EXERCISE »
An exact copy of every line from the one holding "Task: Select the RSI" to the end of the entries below is required; leave the pictures out.
* * * * * * * * *
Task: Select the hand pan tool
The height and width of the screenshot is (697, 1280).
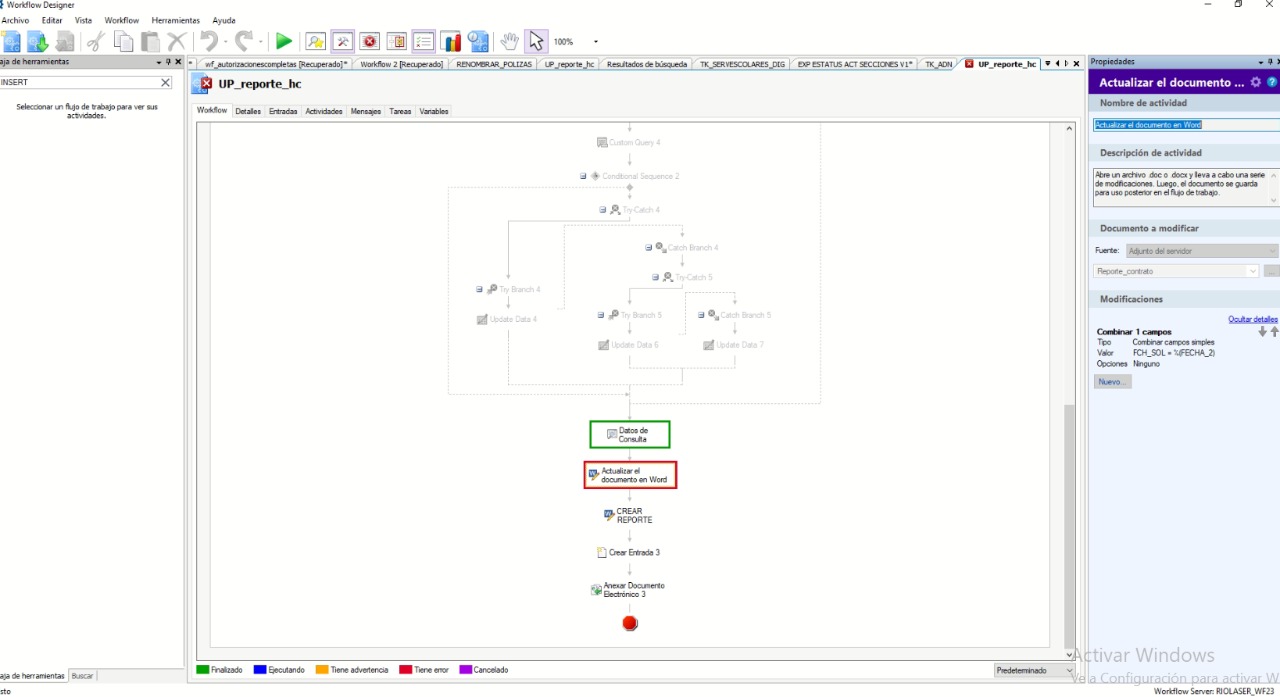Action: click(x=510, y=42)
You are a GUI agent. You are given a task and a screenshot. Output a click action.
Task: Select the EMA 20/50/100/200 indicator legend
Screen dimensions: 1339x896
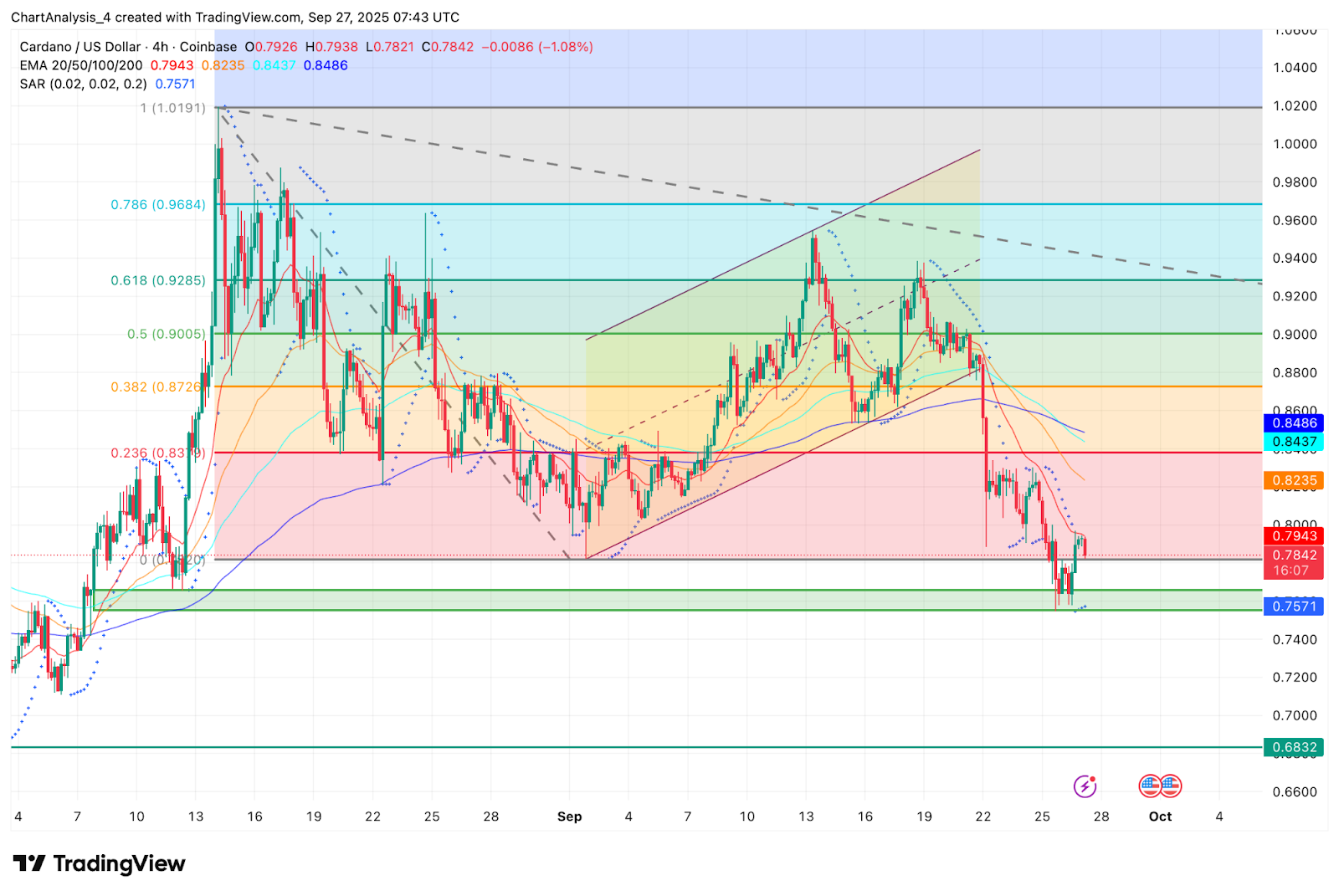81,65
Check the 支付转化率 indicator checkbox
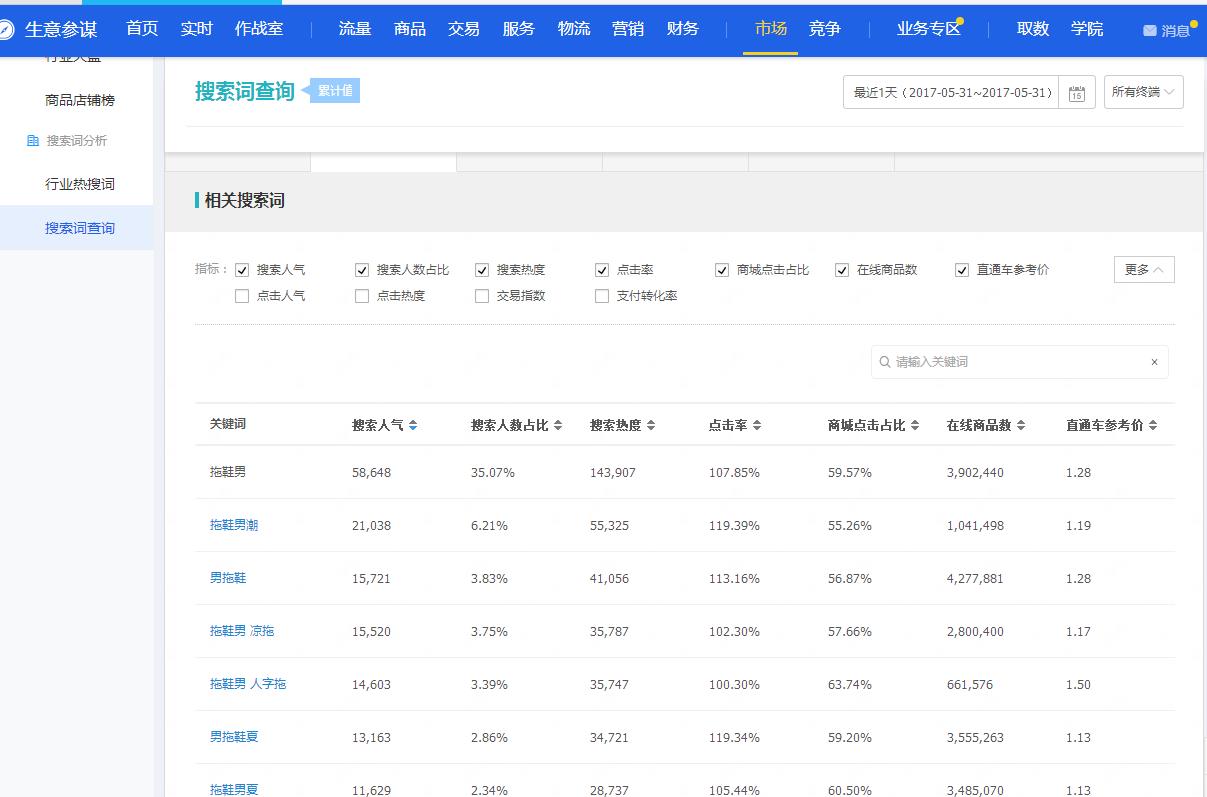The width and height of the screenshot is (1207, 797). 602,296
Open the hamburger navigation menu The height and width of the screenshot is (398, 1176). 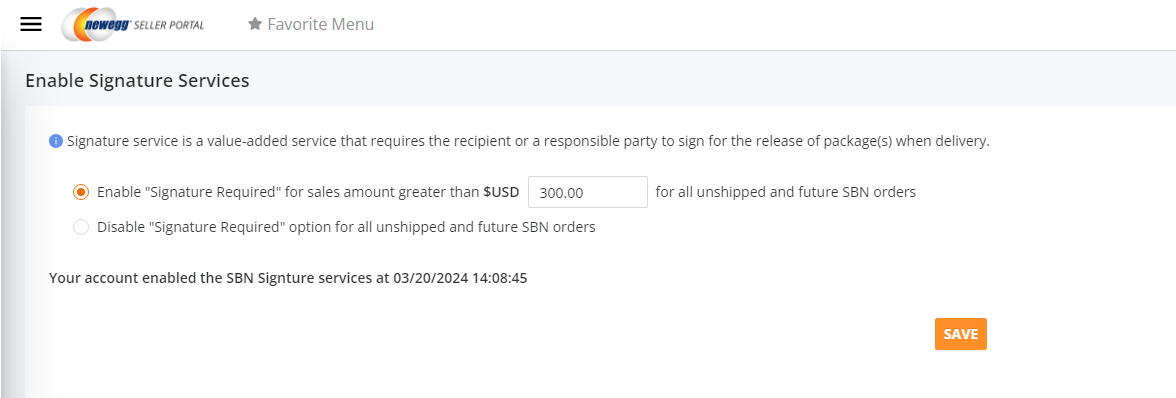click(31, 24)
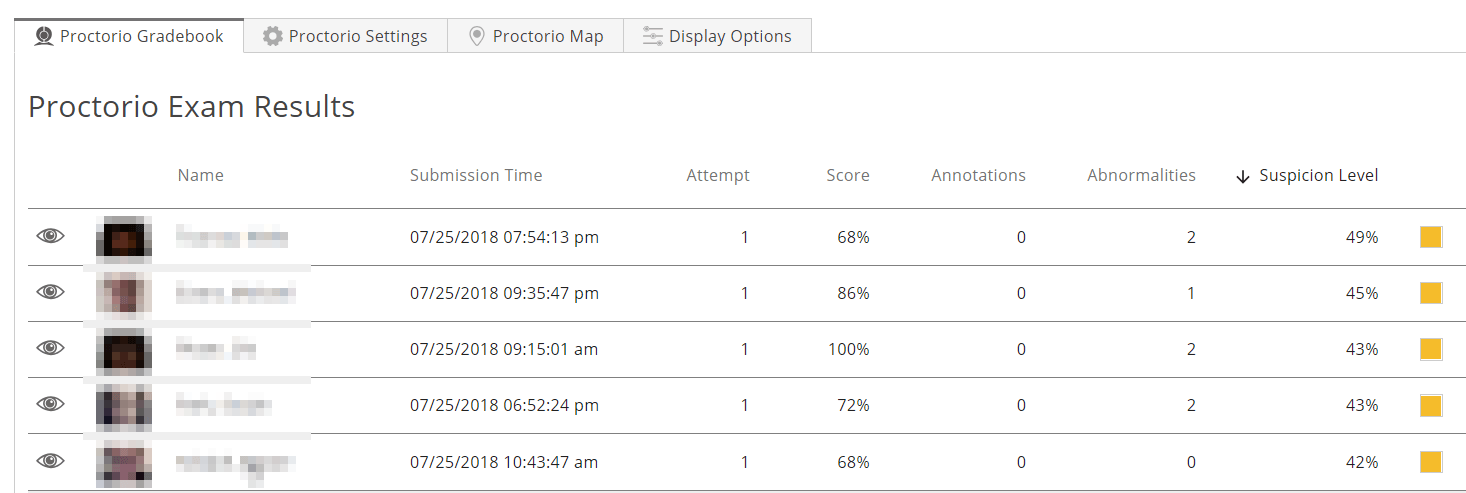Click the Abnormalities column header

(1141, 175)
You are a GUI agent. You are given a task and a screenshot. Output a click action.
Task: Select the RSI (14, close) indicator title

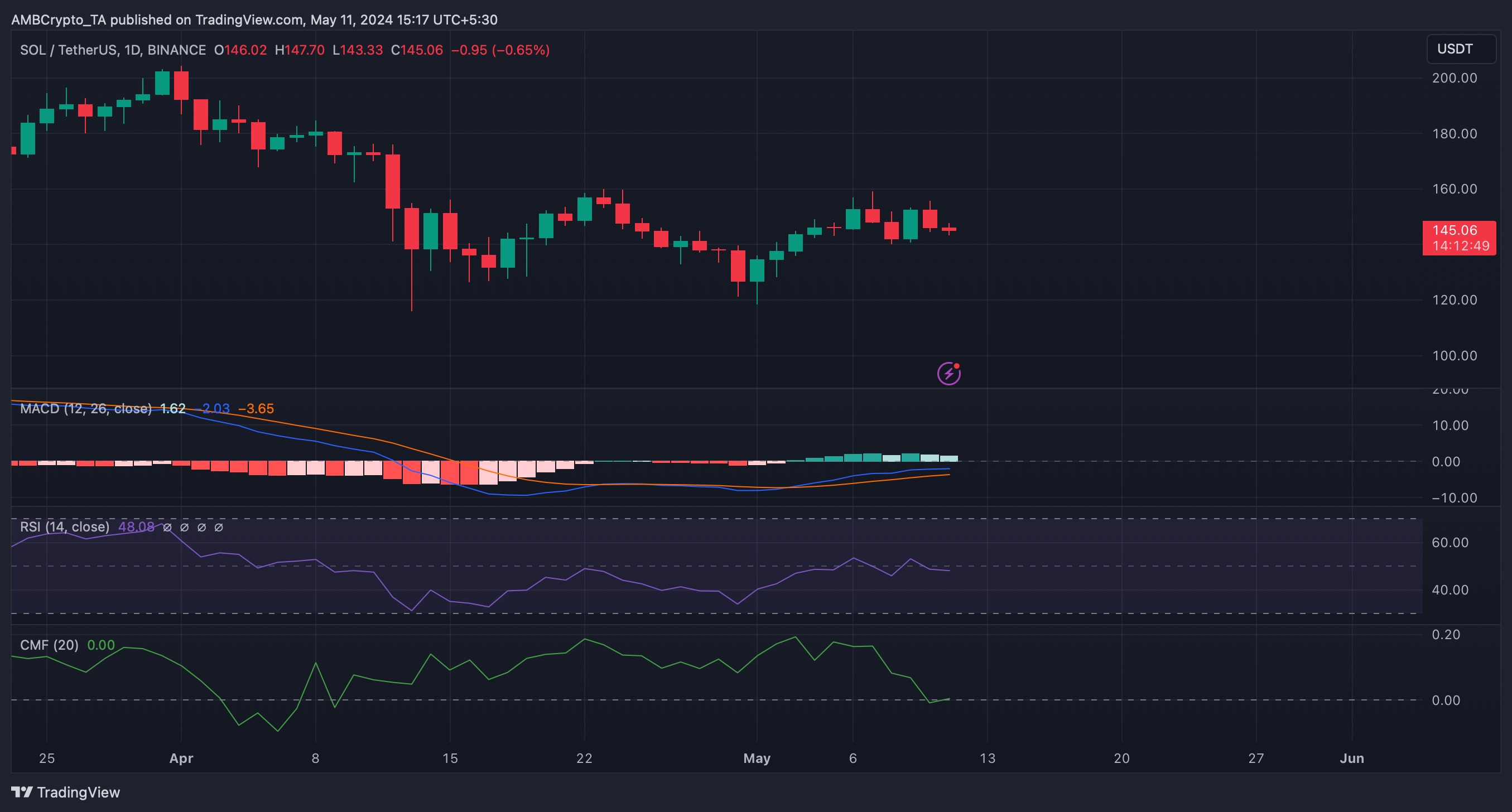click(x=65, y=527)
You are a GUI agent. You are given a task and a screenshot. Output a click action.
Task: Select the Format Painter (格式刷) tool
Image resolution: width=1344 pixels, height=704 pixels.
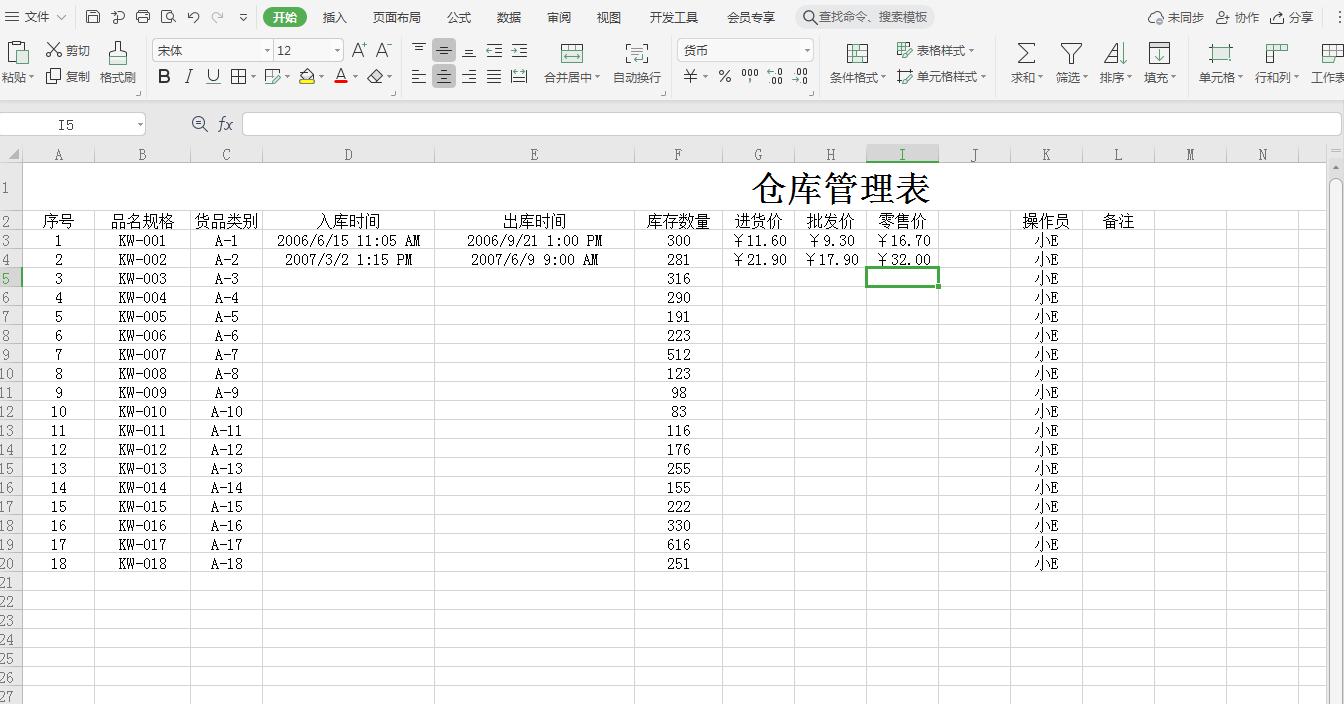click(x=117, y=62)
* * * * * * * * *
COMPLETED TASK »
Task: Select the RSI (14, close) indicator title

click(x=65, y=527)
You are a GUI agent. You are given a task and a screenshot. Output a click action.
Task: Select the Format Painter (格式刷) tool
Image resolution: width=1344 pixels, height=704 pixels.
click(x=117, y=62)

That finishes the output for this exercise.